Salé : Il tue son ami et prend la fuite durant deux ans

Salé : Il tue son ami et prend la fuite durant deux ans

Il y a deux ans qu’un jeune homme a tué son ami, lors d’une soirée bien arrosée, en lui assénant plusieurs coups de coutelas.

Seulement, l’auteur de ce crime, qui a eu lieu dans une baraque située au douar Jdid relevant de l’arrondissement de Tabriket, à Salé, a pris la poudre d’escampette. Depuis, il n’a plus donné signe de vie. Les investigations ont été entamées, les témoignages ont été recueillis et les recherches n’ont pas pris fin. Certes, les investigations ont été couronnées de révélations. Il en a résulté que l’auteur a voyagé vers une ville de sud. Mais, où exactement ? Pas de réponse. Et pourtant, les enquêteurs n’ont pas baissé les bras.

Deux ans plus tard, en fin du mois de juillet dernier, les limiers sont arrivés à apprendre que l’auteur du crime a regagné Salé. Mais, craignant qu’il prenne, encore une fois, la fuite, ils devaient prendre leur précaution. A ce propos, ils lui ont tendu une souricière. D’abord, à travers un indicateur, ils sont arrivés à avoir son numéro de téléphone. Aussitôt, un policier s’est chargé de lui en engageant des conversations via WhatsApp.
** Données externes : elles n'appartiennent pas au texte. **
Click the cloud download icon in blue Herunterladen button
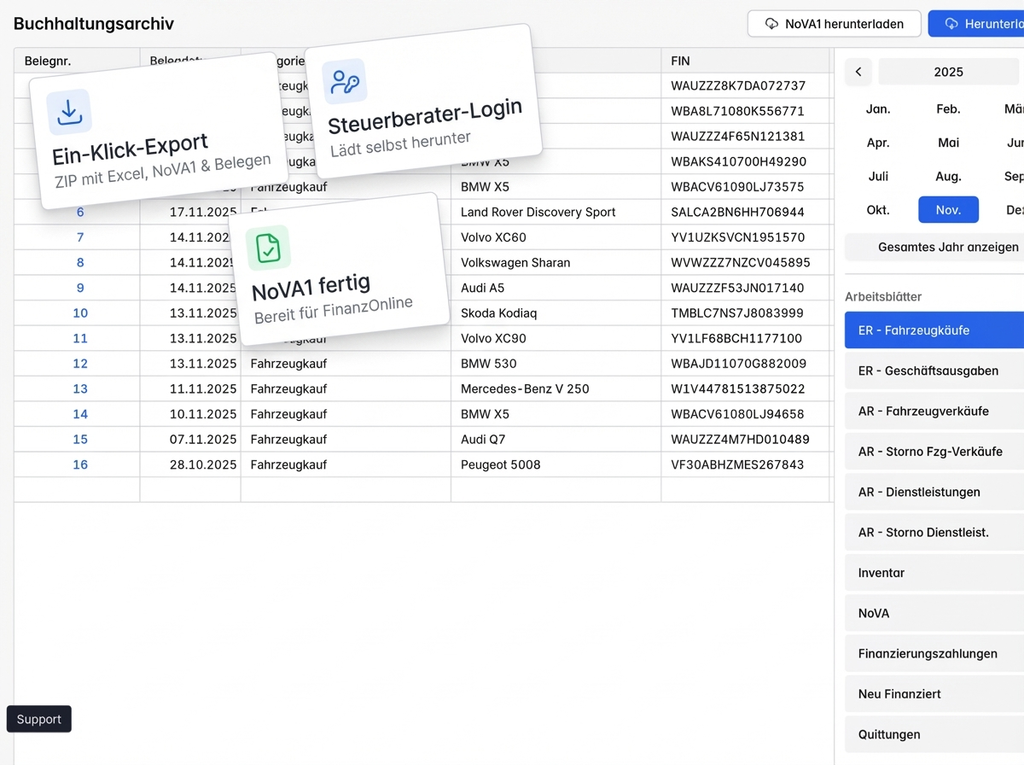This screenshot has height=765, width=1024. 951,24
Faisant semblant d’être une jeune fille qui est arrivée, par un pur hasard, à avoir son numéro de téléphone, en lui expliquant qu’elle demeure à Kenitra, qu’elle avait l’intention d’entretenir avec lui une relation amoureuse et qu’elle est prête à le rejoindre à Salé. Le policier jouant le rôle de la jeune fille ne lui a jamais parlé ni par téléphone, ni par audio.
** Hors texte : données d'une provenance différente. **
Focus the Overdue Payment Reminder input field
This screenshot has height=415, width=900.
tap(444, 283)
Il ne s’exprimait qu’avec des textos. Enfin, le mis en cause semble avoir avaler l’appât puisqu’il a accepté de se rencontrer chez un marchand de casse-croûtes installant son commerce sur la route reliant Salé à Kenitra. Afin d’éviter toute possibilité de fuite, un indicateur de police a mis sa voiture au centre de la route, non loin du commerce. Dès qu’il a remarqué le mis en cause, il s’est adressé vers lui pour lui demander de lui indiquer un mécanicien. C’est à ce moment-là que les limiers l’ont arrêté.